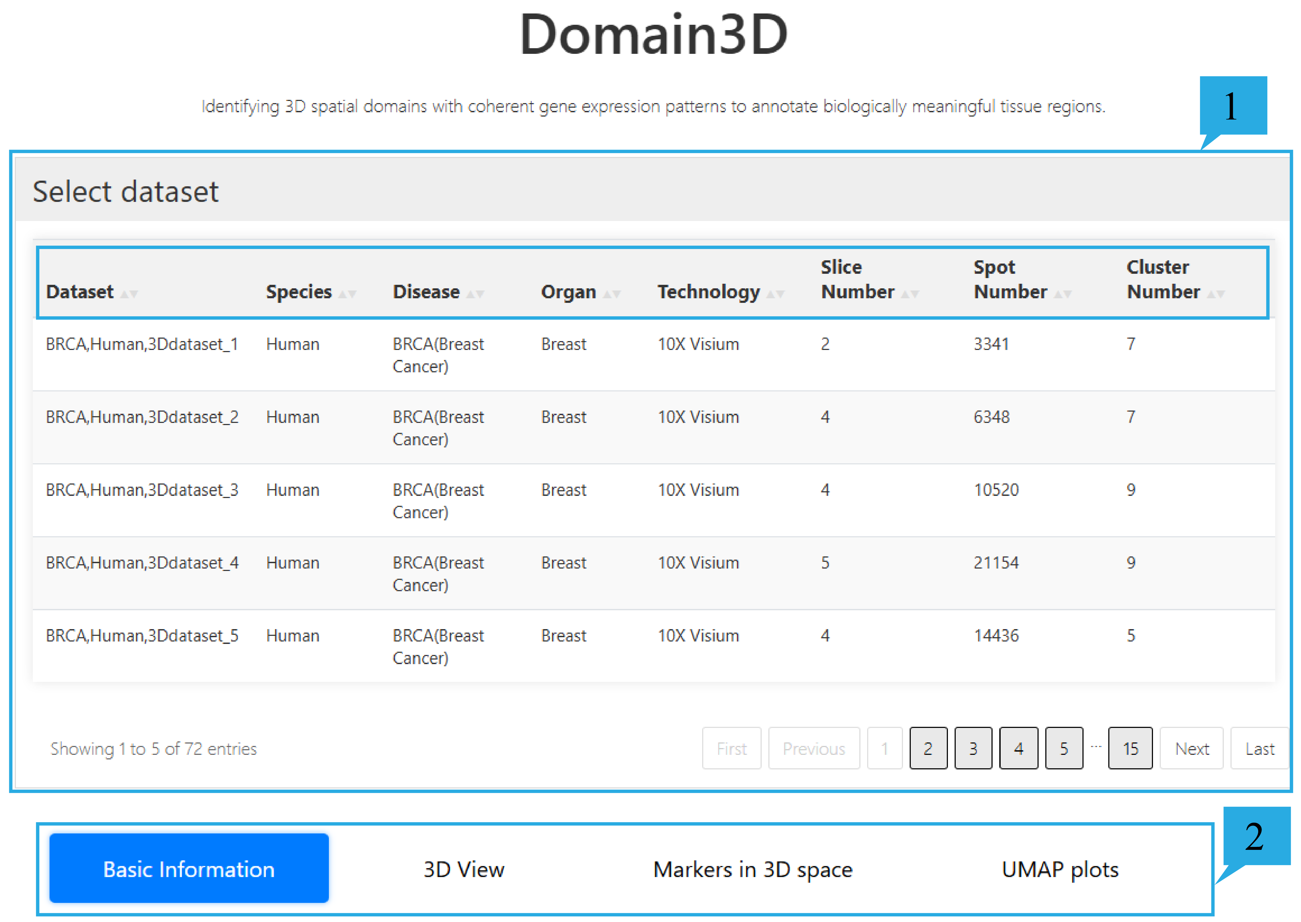This screenshot has height=922, width=1301.
Task: Click sort arrows next to Species
Action: click(347, 294)
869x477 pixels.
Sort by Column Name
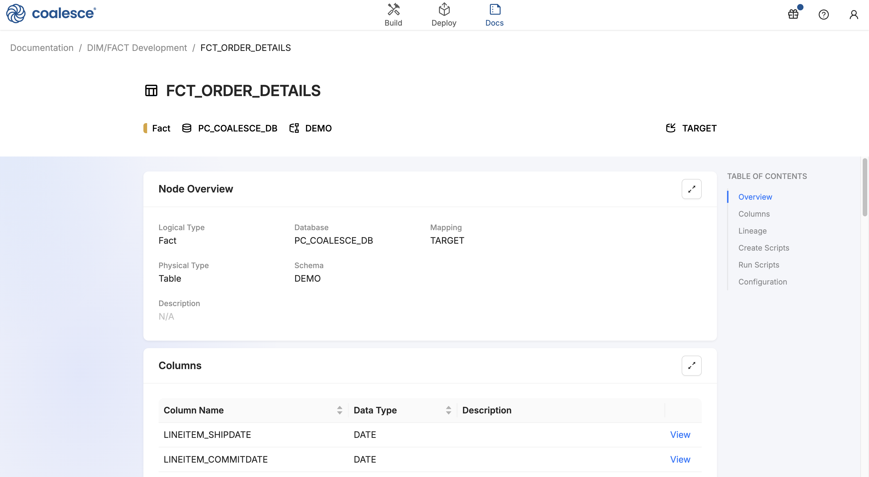[339, 410]
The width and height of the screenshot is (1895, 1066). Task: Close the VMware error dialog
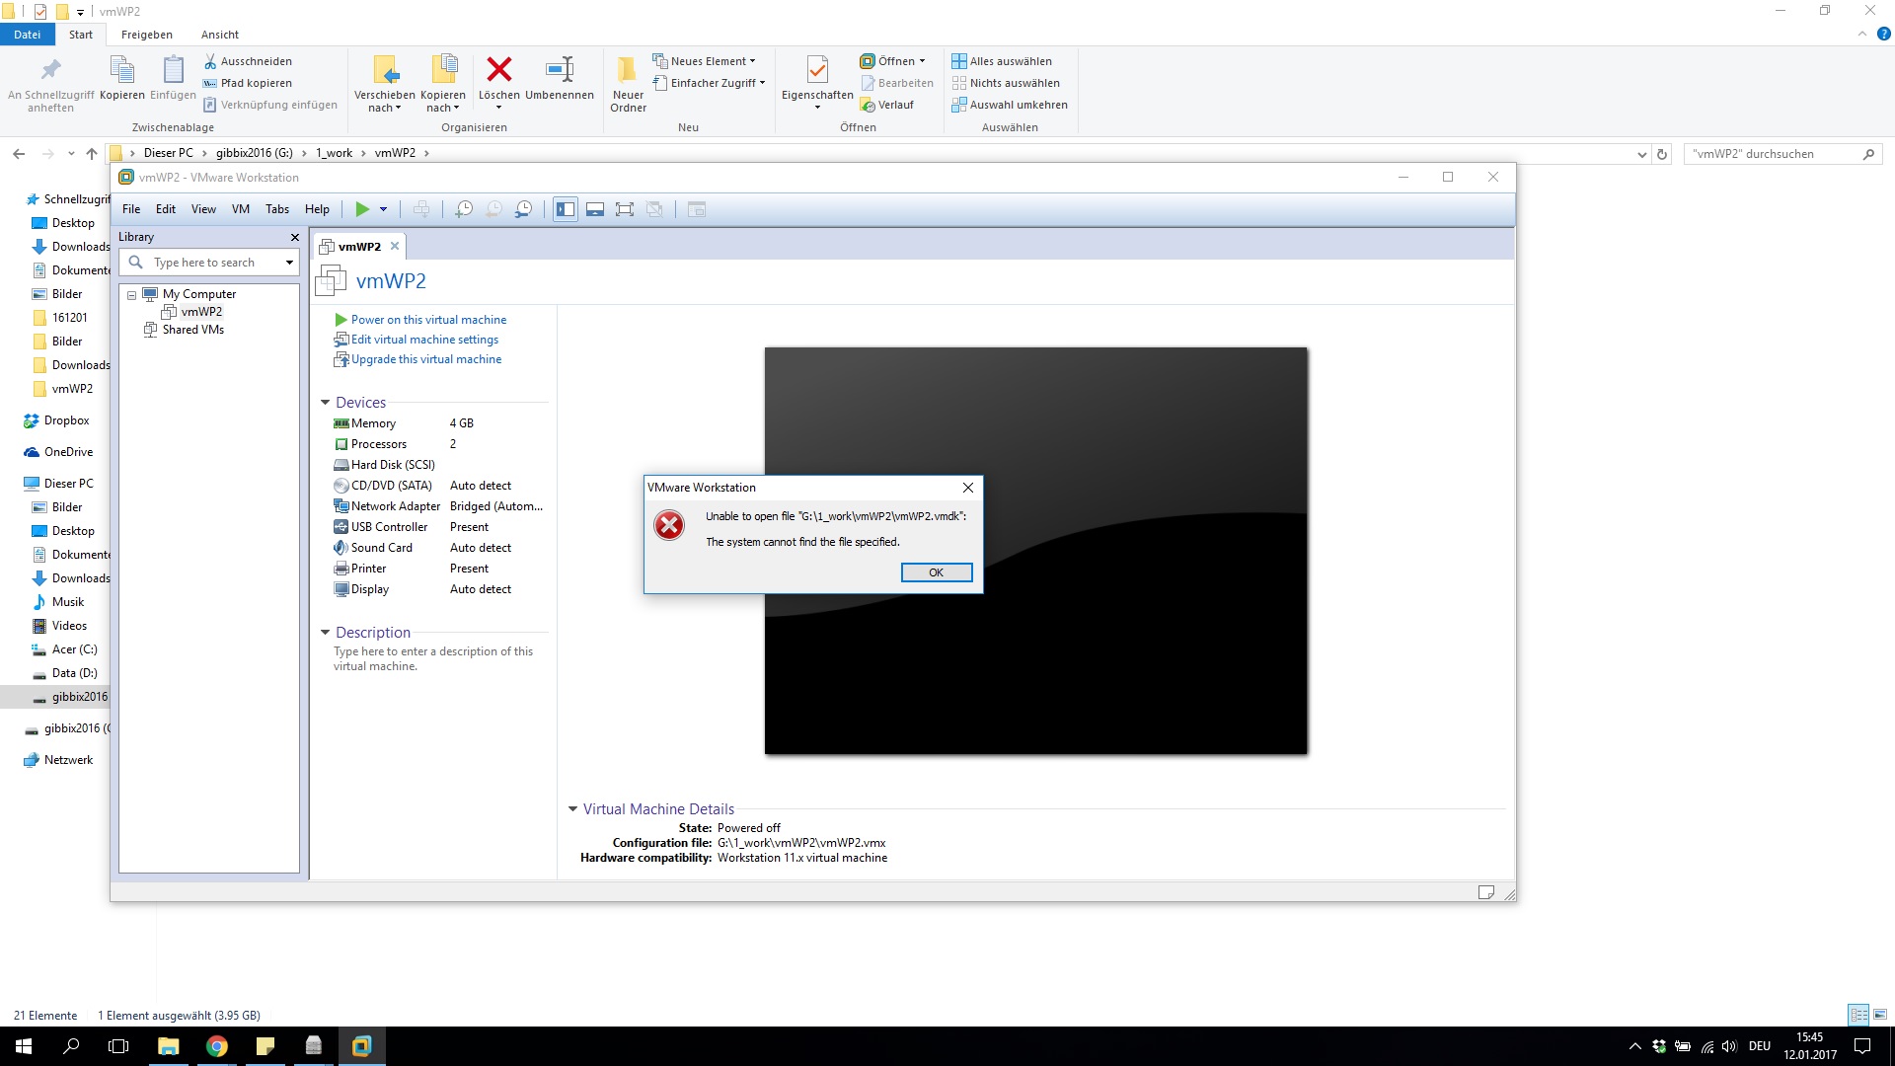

────────

ABOUT THIS EXERCISE: Exactly and only the lines from the one holding "869x477 pixels." through the final line of the material must be returned, both ends included, without any pictures.

REPLY TO THE EXERCISE:
869x477 pixels.
Sort by Column Name
[339, 410]
The width and height of the screenshot is (1895, 1066). Task: Close the VMware error dialog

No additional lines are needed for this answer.